● Exercise instructions
Let the answer be the lines from the one with "Edit regular hours for Meredith Blake" to the end of the entries, copied exactly with both boundary lines kept.

=====

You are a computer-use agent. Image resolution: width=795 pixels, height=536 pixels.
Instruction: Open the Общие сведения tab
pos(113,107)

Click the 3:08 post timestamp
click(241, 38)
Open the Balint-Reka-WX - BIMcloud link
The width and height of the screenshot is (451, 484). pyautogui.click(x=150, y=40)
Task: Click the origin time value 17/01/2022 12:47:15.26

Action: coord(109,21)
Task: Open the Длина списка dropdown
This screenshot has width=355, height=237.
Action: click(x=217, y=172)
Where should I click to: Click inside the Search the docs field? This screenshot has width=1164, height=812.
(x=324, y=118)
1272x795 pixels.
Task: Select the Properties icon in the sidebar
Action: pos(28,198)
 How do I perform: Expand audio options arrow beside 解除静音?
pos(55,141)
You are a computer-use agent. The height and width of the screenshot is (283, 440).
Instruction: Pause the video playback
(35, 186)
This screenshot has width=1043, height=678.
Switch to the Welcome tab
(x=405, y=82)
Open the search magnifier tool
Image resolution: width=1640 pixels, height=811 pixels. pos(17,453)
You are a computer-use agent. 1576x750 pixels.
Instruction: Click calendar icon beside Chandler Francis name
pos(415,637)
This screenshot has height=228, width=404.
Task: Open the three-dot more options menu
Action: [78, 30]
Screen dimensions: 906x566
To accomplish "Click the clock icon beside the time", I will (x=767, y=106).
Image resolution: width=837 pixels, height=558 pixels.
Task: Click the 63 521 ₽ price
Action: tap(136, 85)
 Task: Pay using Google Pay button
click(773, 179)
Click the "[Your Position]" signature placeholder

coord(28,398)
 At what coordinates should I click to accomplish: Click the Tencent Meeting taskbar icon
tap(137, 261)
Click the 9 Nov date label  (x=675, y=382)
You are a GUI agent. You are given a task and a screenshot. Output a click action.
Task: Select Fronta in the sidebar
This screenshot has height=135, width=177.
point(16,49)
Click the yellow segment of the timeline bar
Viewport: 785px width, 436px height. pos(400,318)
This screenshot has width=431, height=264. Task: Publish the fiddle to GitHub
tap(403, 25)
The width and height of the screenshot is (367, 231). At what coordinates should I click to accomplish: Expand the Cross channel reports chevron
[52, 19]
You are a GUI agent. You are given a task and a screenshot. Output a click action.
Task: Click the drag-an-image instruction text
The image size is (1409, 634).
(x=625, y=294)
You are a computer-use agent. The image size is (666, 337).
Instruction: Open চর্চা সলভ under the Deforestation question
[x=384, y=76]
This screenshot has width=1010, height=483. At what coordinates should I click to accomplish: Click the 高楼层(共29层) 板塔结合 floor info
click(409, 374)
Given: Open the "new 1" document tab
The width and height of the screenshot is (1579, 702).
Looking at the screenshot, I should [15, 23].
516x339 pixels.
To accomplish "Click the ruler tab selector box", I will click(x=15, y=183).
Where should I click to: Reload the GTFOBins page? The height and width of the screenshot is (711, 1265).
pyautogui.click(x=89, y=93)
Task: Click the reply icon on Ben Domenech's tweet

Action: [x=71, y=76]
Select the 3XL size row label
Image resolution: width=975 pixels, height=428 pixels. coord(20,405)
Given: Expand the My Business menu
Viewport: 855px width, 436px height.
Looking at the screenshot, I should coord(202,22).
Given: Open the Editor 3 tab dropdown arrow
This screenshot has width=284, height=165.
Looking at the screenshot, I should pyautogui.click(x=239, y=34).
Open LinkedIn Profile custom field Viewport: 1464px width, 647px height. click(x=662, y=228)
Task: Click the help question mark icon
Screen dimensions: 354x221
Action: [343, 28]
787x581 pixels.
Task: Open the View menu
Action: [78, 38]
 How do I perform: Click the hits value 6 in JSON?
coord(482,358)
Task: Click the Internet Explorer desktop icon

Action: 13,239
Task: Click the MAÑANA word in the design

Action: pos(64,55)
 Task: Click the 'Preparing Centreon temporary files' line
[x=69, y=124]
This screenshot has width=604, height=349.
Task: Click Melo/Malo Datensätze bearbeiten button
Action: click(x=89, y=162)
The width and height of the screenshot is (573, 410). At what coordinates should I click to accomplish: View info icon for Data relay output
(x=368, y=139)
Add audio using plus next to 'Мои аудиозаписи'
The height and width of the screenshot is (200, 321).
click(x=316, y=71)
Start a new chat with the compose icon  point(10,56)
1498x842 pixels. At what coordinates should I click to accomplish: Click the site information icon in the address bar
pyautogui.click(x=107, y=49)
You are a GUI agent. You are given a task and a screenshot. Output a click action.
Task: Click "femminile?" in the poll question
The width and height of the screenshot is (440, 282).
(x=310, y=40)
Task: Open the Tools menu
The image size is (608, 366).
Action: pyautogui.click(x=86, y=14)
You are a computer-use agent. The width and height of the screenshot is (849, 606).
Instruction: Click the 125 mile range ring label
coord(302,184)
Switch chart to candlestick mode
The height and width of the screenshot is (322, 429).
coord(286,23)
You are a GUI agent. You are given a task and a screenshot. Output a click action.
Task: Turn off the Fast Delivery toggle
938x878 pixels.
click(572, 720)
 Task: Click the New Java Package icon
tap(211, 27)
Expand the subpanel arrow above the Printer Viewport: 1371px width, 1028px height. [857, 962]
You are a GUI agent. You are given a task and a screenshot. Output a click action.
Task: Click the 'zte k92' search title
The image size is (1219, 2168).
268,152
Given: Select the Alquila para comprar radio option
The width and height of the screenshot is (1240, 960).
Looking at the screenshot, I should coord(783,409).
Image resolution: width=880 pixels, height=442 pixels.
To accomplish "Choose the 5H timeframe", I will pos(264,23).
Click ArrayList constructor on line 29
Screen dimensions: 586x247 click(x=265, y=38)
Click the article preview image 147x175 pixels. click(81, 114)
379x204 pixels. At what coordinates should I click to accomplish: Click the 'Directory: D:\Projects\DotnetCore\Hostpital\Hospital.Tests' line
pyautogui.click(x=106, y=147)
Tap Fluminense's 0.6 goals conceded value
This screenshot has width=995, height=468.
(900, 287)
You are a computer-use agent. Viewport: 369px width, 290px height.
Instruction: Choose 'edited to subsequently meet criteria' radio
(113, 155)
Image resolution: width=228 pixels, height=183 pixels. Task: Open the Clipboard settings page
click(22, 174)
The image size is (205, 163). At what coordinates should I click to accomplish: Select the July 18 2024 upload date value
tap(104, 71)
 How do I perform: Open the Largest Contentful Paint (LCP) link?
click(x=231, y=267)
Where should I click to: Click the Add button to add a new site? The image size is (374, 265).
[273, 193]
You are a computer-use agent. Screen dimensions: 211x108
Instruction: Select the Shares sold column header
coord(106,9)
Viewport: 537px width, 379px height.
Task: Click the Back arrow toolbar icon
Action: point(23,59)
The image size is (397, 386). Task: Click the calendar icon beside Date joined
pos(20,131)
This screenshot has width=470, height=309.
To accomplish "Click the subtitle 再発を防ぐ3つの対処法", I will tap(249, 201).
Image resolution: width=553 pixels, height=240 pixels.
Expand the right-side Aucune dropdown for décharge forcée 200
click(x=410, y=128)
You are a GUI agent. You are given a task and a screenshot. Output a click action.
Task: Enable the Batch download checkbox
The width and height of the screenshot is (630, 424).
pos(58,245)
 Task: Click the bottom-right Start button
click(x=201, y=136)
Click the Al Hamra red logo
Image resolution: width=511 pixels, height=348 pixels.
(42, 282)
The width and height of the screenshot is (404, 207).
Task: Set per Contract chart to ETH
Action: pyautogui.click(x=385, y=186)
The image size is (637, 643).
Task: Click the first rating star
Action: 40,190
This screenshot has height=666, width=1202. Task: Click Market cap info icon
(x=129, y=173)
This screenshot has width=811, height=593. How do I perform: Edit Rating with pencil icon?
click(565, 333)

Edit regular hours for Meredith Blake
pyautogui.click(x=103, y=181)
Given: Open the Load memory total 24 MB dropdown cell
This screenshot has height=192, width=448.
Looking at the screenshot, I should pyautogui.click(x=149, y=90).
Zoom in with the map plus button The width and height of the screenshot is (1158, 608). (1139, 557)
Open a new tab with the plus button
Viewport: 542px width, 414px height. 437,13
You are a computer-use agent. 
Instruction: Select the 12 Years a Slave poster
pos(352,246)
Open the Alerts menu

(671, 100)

=====

● The completed task
Edit regular hours for Meredith Blake
pyautogui.click(x=103, y=181)
Given: Open the Load memory total 24 MB dropdown cell
This screenshot has height=192, width=448.
Looking at the screenshot, I should pyautogui.click(x=149, y=90).
Zoom in with the map plus button The width and height of the screenshot is (1158, 608). (1139, 557)
Open a new tab with the plus button
Viewport: 542px width, 414px height. 437,13
You are a computer-use agent. 
Instruction: Select the 12 Years a Slave poster
pos(352,246)
Open the Alerts menu

(671, 100)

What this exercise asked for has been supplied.